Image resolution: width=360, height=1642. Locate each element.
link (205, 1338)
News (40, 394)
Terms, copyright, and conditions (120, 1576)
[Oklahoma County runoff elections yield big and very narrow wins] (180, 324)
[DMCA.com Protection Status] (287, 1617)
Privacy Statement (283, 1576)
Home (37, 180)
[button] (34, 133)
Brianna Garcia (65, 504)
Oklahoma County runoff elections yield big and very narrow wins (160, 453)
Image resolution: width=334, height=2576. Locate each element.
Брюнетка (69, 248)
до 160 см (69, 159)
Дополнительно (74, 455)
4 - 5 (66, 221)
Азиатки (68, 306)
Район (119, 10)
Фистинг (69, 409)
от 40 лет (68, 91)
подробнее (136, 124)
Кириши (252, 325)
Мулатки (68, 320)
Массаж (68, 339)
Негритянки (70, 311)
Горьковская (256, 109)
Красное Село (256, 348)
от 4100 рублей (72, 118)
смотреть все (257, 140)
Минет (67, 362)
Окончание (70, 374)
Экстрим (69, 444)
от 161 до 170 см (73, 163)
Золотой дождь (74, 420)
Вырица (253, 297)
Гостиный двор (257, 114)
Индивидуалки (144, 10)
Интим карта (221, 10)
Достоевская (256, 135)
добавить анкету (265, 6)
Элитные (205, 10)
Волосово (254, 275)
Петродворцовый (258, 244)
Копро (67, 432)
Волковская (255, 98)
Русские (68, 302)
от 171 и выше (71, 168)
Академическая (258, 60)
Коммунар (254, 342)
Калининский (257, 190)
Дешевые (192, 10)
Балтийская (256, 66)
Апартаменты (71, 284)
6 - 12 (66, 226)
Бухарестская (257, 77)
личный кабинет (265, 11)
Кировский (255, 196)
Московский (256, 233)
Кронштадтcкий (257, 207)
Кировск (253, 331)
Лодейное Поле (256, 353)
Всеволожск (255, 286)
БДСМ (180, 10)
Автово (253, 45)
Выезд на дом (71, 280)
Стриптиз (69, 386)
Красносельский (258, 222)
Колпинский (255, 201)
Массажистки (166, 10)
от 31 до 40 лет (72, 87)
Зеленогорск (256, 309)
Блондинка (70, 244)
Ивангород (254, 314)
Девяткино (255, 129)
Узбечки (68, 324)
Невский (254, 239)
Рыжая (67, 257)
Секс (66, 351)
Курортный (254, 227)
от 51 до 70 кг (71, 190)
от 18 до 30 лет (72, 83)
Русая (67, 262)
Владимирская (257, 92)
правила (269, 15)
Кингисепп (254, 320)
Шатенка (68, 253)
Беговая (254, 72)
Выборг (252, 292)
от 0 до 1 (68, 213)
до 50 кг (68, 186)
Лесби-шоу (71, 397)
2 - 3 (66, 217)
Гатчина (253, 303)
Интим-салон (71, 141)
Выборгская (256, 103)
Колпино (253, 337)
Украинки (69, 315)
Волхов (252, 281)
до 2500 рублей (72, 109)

- - - - - - -

[What needs to be done]: In the listing above, locate the line containing "от 31 до 40 лет (72, 87)" and the line containing "от 18 до 30 лет (72, 83)", then transcribe both and every line between them verbatim.

[Answer to this exercise]:
от 31 до 40 лет (72, 87)
Зеленогорск (256, 309)
Блондинка (70, 244)
Ивангород (254, 314)
Девяткино (255, 129)
Узбечки (68, 324)
Невский (254, 239)
Рыжая (67, 257)
Секс (66, 351)
Курортный (254, 227)
от 51 до 70 кг (71, 190)
от 18 до 30 лет (72, 83)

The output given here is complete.